[Click-target data]
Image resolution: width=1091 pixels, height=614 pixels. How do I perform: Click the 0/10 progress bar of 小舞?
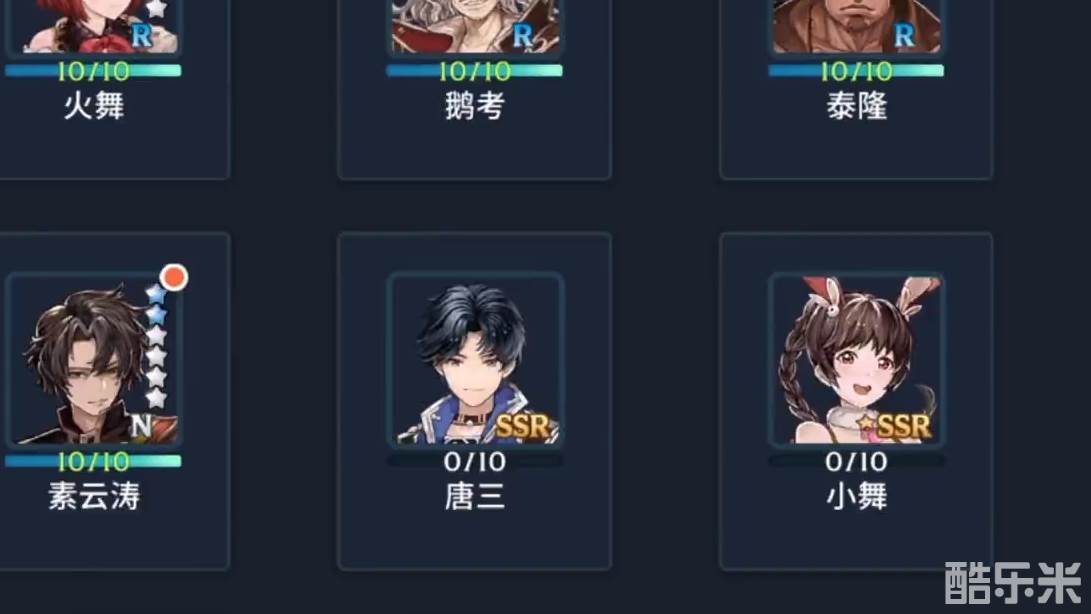[x=857, y=461]
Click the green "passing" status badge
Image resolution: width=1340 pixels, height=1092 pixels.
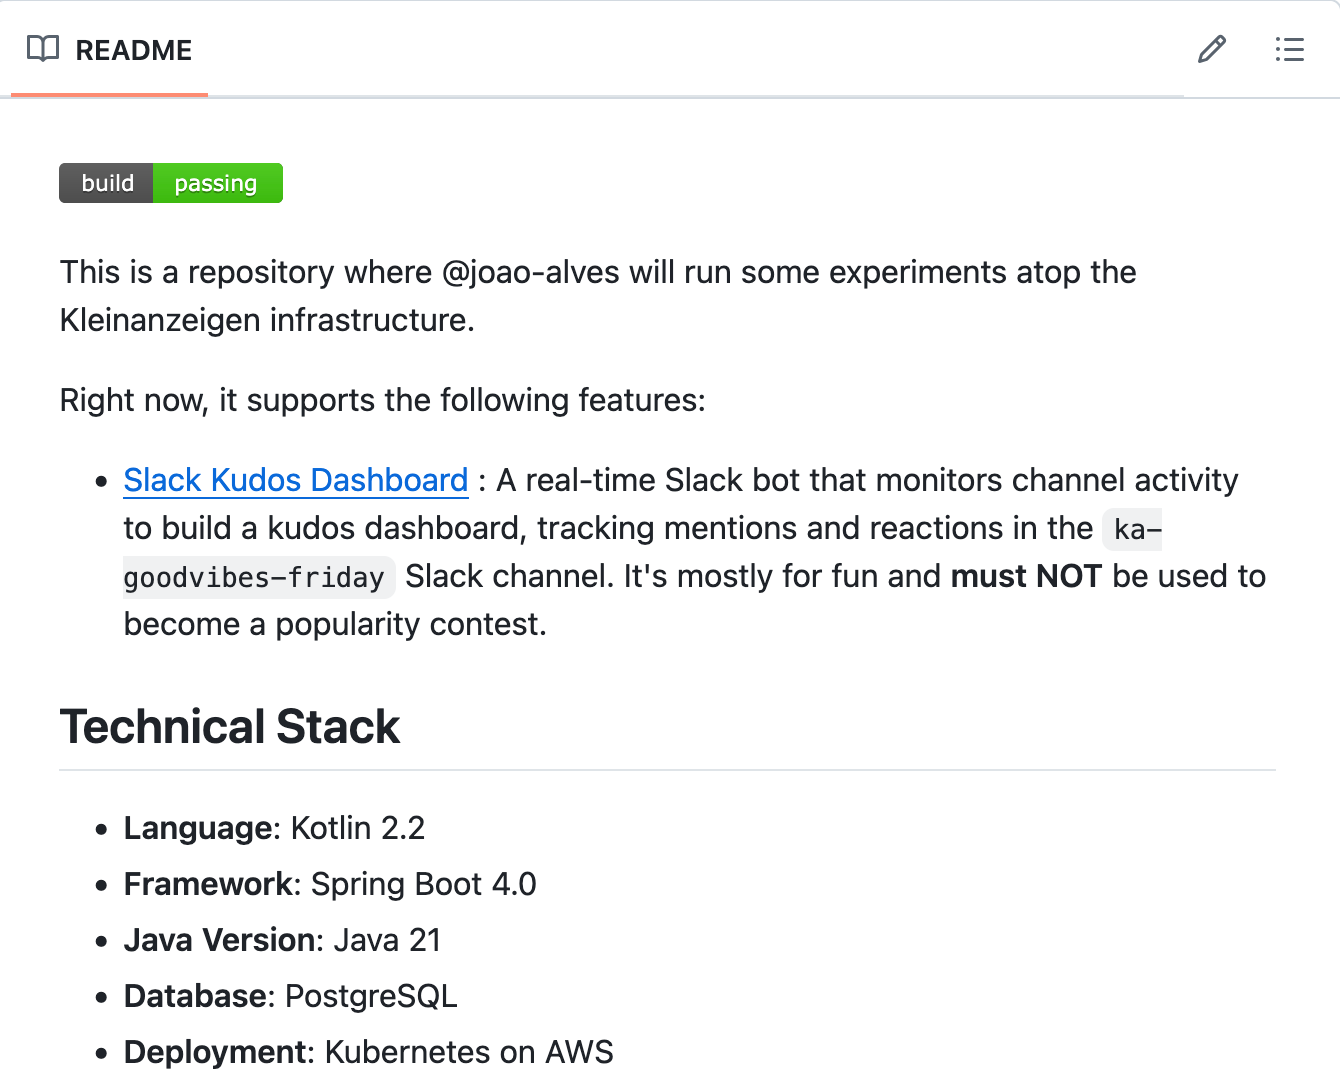point(217,183)
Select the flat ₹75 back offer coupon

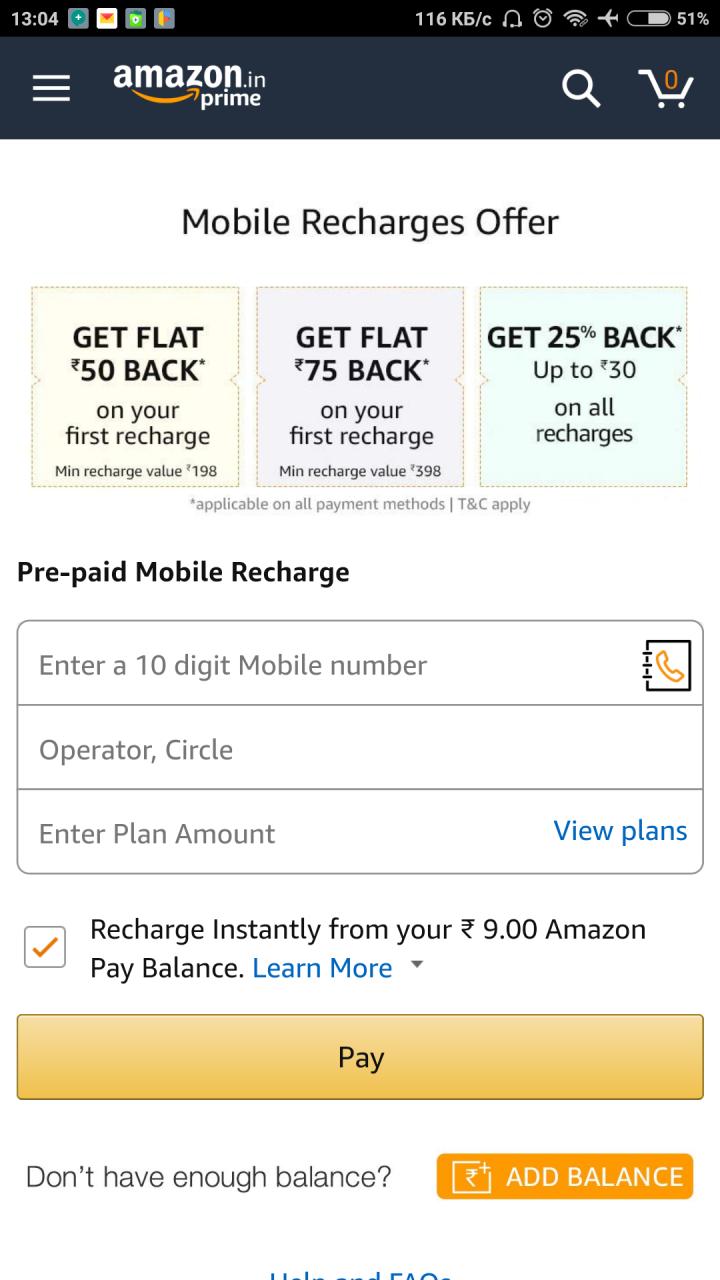coord(360,387)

Job:
Reproduce the entries above line for line, with no changes, and leave the pictures out of your reply.

Written answer:
Image resolution: width=1091 pixels, height=614 pixels. How do I perform: Click the 0/10 progress bar of 小舞?
[x=857, y=461]
Click the green "passing" status badge
Image resolution: width=1340 pixels, height=1092 pixels.
point(217,183)
Select the flat ₹75 back offer coupon

coord(360,387)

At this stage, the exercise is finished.